The Temptations version 
The original Temptations version of "Get Ready", produced by Smokey Robinson, was designed as an answer to the latest dance craze, "The Duck". The Temptations' falsetto Eddie Kendricks sings lead on the song, which Robinson produced as an up-tempo dance number with a prominent rhythm provided by Motown drummer Benny Benjamin. The song made it to No. 1 on the U.S. R&B singles chart, while peaking at No. 29 on the pop charts.

The B-side to "Get Ready" was the ballad "Fading Away", which was also led by Kendricks. Written by Miracles members Smokey Robinson, Pete Moore, and Bobby Rogers, and produced by Robinson, "Fading Away" was later included on the Temptations 1966 album Gettin' Ready along with the hit side.

The group's previous singles since "My Girl" had all landed in the U.S. Pop charts (and R&B charts) Top 20. However, although it hit No. 1 on the R&B charts (their first since "My Girl"),  "Get Ready" was only a Top 30 hit (missing the Top 20 by nine positions), while "Fading Away" missed all U.S. national charts. As was promised, the next single released would have Norman Whitfield's song on it. When Whitfield's "Ain't Too Proud to Beg" (also a No. 1 R&B hit) made it to thirteen on the pop charts, Motown chief Berry Gordy assigned him to be the Temptations' new main producer. Ironically, the song did eventually become a Top 10 pop hit, but not by the Temptations, but by the Motown rock band Rare Earth. (The Temptations' version eventually reached No. 10 in the UK in 1969).

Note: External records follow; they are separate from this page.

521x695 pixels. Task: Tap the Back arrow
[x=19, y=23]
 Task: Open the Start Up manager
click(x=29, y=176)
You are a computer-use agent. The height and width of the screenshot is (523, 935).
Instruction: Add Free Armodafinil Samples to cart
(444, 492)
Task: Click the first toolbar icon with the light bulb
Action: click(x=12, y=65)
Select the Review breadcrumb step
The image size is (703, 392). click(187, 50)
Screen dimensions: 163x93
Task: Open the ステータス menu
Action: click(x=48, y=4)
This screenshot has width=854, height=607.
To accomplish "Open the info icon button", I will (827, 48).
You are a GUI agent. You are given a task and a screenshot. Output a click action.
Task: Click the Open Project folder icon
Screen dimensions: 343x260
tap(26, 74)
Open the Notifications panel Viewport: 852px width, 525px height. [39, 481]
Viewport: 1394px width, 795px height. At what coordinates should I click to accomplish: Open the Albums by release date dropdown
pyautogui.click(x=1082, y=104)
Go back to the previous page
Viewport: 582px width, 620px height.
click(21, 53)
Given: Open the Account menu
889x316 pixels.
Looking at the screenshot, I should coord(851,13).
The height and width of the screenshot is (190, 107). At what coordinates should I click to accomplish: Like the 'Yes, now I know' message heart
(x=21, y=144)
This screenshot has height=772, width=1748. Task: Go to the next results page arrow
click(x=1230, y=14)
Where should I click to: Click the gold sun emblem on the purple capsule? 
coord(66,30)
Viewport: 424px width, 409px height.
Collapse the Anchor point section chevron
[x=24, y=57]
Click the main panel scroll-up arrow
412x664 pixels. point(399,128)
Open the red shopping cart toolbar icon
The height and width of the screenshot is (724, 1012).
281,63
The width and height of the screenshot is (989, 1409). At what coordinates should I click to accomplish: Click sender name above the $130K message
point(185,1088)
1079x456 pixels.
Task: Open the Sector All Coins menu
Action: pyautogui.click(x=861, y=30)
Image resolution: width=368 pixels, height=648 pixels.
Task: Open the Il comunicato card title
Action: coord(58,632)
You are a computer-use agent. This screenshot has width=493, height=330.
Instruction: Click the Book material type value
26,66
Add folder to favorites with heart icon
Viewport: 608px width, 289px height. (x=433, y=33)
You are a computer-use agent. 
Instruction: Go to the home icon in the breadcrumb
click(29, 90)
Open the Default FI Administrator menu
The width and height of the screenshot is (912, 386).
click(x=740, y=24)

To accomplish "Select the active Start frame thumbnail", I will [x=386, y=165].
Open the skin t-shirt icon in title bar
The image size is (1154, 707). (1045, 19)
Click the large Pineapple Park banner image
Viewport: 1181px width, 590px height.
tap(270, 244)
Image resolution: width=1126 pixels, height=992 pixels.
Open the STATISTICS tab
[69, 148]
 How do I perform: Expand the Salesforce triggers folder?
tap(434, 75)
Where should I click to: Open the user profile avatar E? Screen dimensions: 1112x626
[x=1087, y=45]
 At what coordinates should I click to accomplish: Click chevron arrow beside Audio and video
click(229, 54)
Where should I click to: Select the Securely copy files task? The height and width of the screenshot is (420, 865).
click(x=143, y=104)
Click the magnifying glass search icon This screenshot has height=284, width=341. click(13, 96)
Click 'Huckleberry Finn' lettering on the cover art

Until the group recorded "Please Return Your Love to Me" in 1968, this was their last song to feature lead vocals solely by Kendricks, as David Ruffin (who was with the group at the time), and later, Dennis Edwards, would be placed in that role in later songs.

The Temptations re-recorded the song as part of a series of promos for American television network CBS during the 1990-91 TV season. At the time, the network had been using the "Get Ready for CBS" tagline since 1988, and the song's lyrics were modified to incorporate said tagline.

Charts

Certifications

Rare Earth version 

In 1970, Motown's rock band Rare Earth released a cover version of the song as a single. Rare Earth's "Get Ready" was the band's first recording for Motown, and was based upon a version they performed as part of the closing numbers to their live performances.

Their 45 RPM single sold in excess of a million U.S. copies, earning a gold certification from the RIAA. In the live show, each member of the band performed a solo, resulting in a twenty-one-minute rendition of the song. It has been debated whether the actual recording for the album was really recorded at a concert. It has been noted that the audience sounds throughout the song are repetitive and canned. This had been done before with the Kingsmen's version of "Louie Louie" released on an album with party crowd noise dubbed in.

The band wanted to release "Get Ready" as a single, but Motown declined at first, issuing the unsuccessful "Generation, Light Up the Sky" as the band's first single. Finally deferring to the band's wishes in February 1970, Motown released a three-minute edit of the song as a single, which became a hit. "Get Ready" hit No. 2 on the Cash Box Top 100 and peaked at #4 on the Billboard Hot 100.  It took up the entire second side of their platinum-selling Motown album, also titled Get Ready.  The Rare Earth version of the song also peaked at number twenty on the R&B chart. Today, "Get Ready" is among the most familiar of both the Temptations' and Rare Earth's recordings.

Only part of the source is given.